Landlords and would-be landlords take note: the sky is not falling and it is not a bad time to be a landlord in this city. I’ve been watching the rental market more closely than ever these past few months and I’ve noticed some very surprising trends. Rents are going up, and going up much faster than anyone in the mainstream media (those who are trumpeting an impending market crash) would like to admit.

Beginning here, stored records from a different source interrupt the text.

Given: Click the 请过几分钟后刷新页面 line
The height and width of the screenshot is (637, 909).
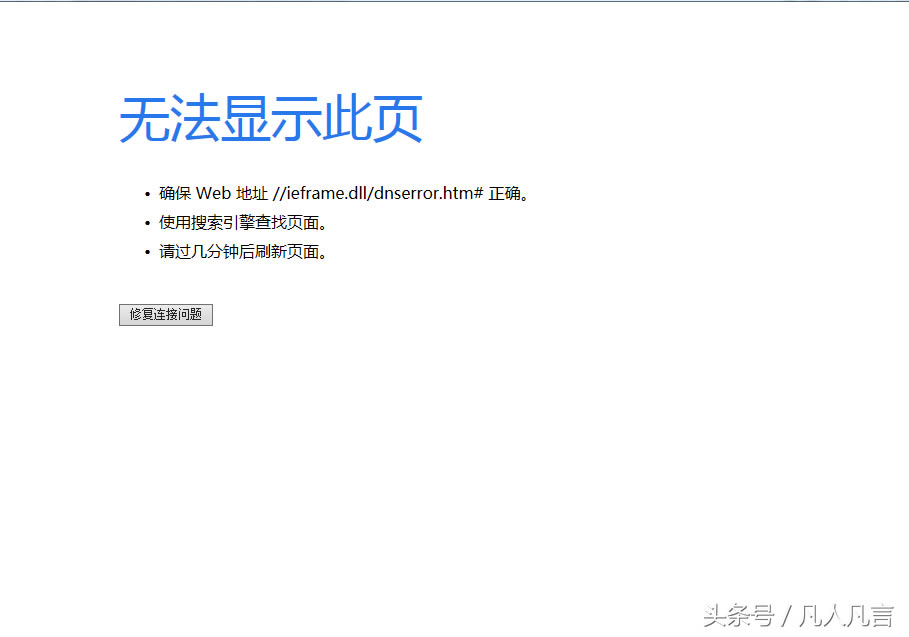Looking at the screenshot, I should pos(242,251).
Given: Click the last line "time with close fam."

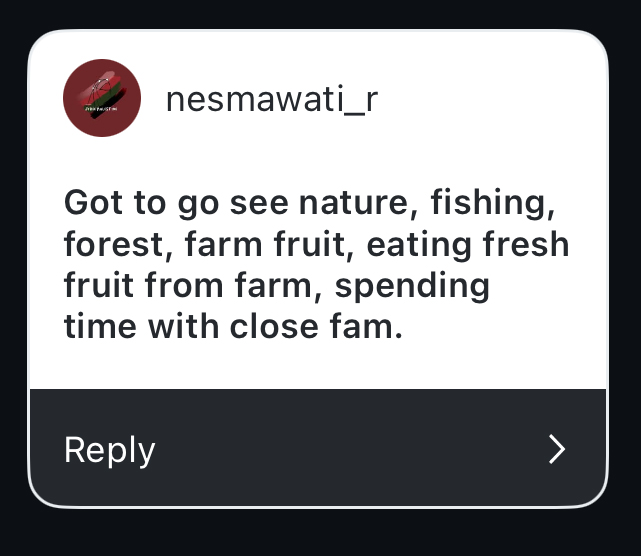Looking at the screenshot, I should coord(233,326).
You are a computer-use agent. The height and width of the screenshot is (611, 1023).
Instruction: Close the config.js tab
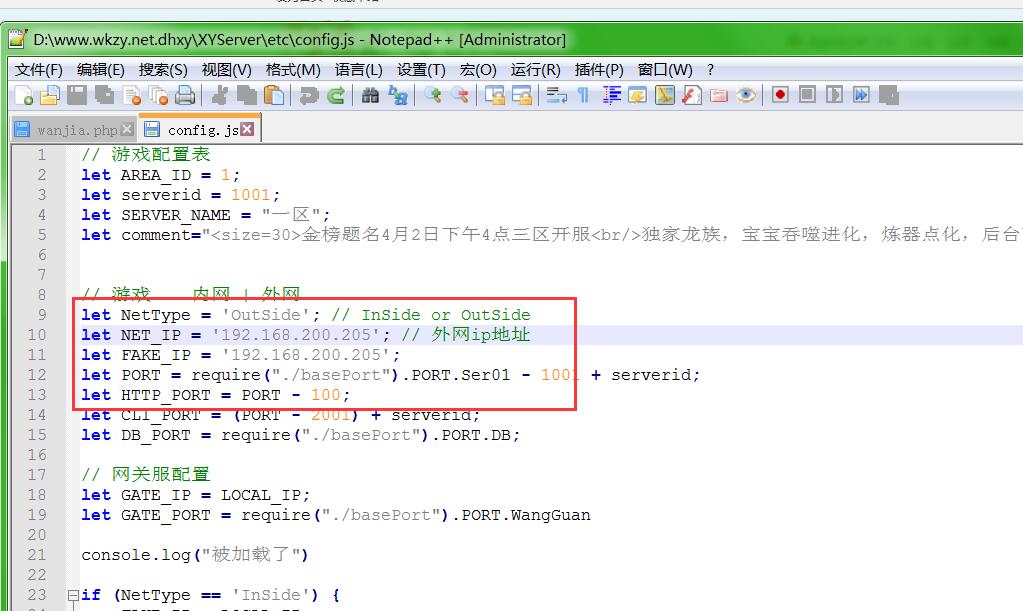(247, 129)
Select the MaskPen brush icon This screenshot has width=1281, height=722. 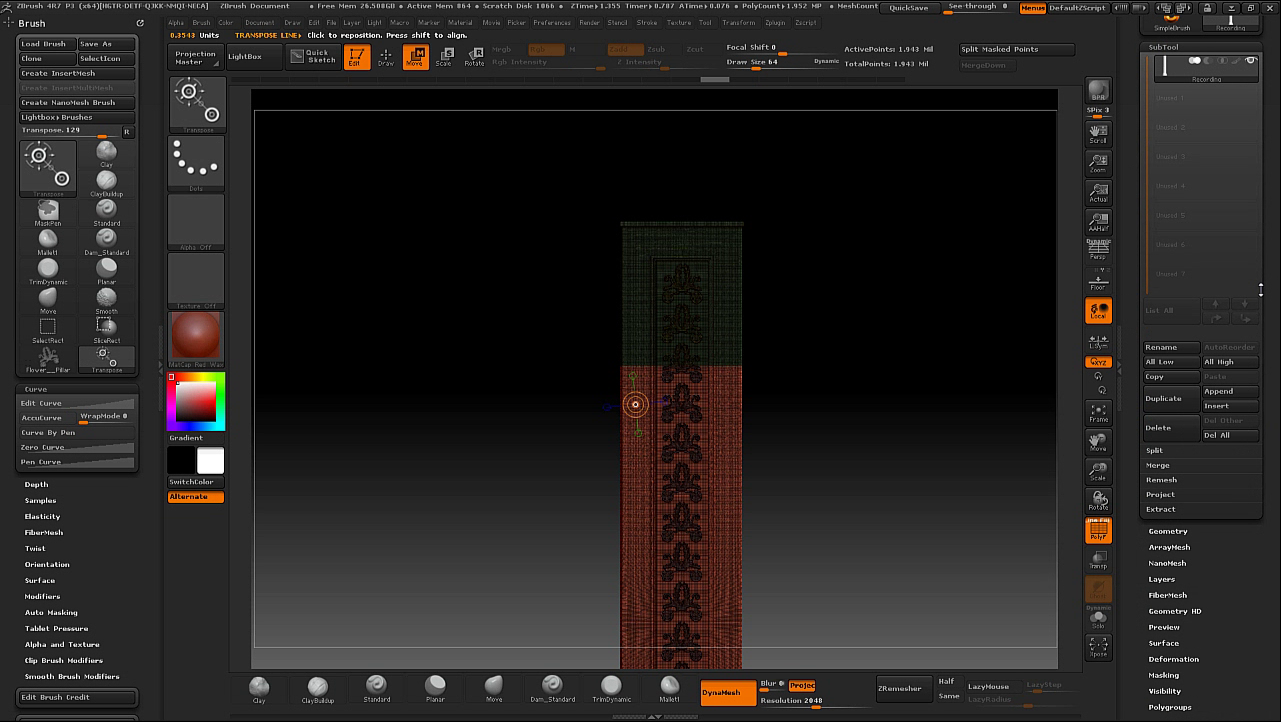click(x=48, y=211)
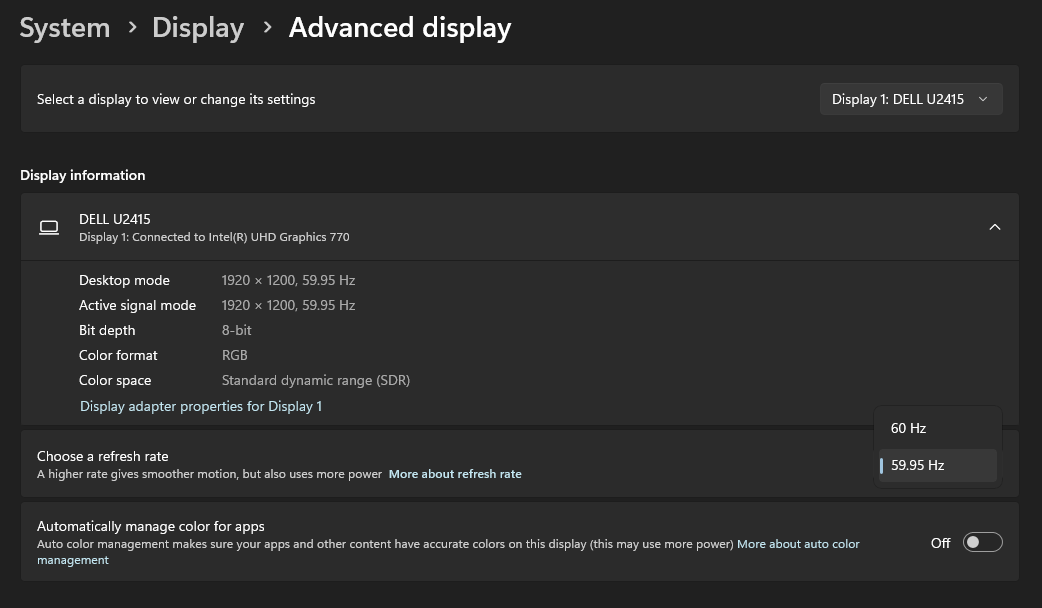The image size is (1042, 608).
Task: Click the chevron between System and Display
Action: [x=132, y=28]
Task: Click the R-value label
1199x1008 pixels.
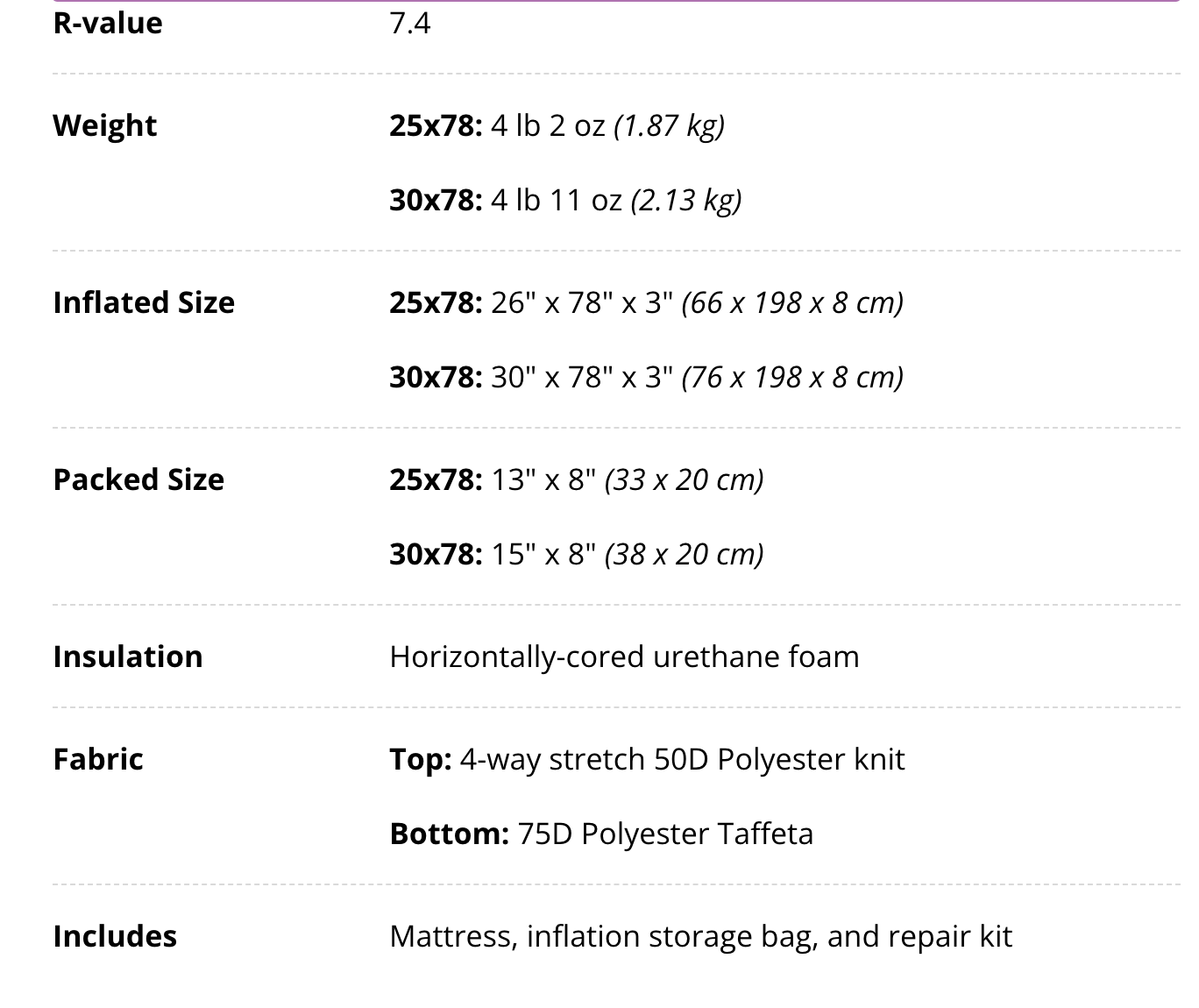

Here are two recent case studies that illustrate the current rental market environment:

  1. Some clients of mine who are currently living and working in the U.K. but want to move back to Toronto in a year bought a 2 bedroom semi in Cabbagetown for around $600K. Their plan is to keep their foot in the Toronto real estate market and when they move back, renovate and move into the property. When they took possession of the property, they inherited the tenants who were paying $1900/month. The tenants are set to move out next month. They advertised the property for rent and after the first two showings they had two offers to rent from highly qualified and professional tenants. They ended up taking slightly less than they could have in order to get the tenants they wanted. The property will be rented at $2450/month with the tenant paying the gas and hydro bills. That’s an increase of 28% in rent from the previous tenant! The owners are enjoying break even cash flow with just 20% down.
  2. New condo buildings are especially interesting. They are commanding rents never imagined just a year ago. For example, at M5V (375 King), you can get a great example of how rents have been creeping up significantly over just the last few months! If you take the example of a 852 sq ft 2 bedroom unit with parking, they were renting out for $2500 in October, $2600 in November, and $2700 in December! An astonishing increase of 8% in less than 3 months. $2700/month works out to $3.16 per square foot. The $3PSF barrier was until recently usually reserved for Yorkville properties and a few other select buildings downtown only. A studio just rented out at M5V for $1500/month and it was only on the market for 2 days! Prime downtown studios were fetching a max of about $1300/month just a year ago.

The point of this post is to illustrate anecdotally that rents are going up and going up fast for downtown properties, especially condos in brand new buildings on high floors. This is food for thought to the crowd that says the prices like $650-$700 per square foot for pre-construction condos are completely unsustainable because they will never carry themselves with 20-25% down. Three or four years from now do you think rents will be higher or lower than they are today?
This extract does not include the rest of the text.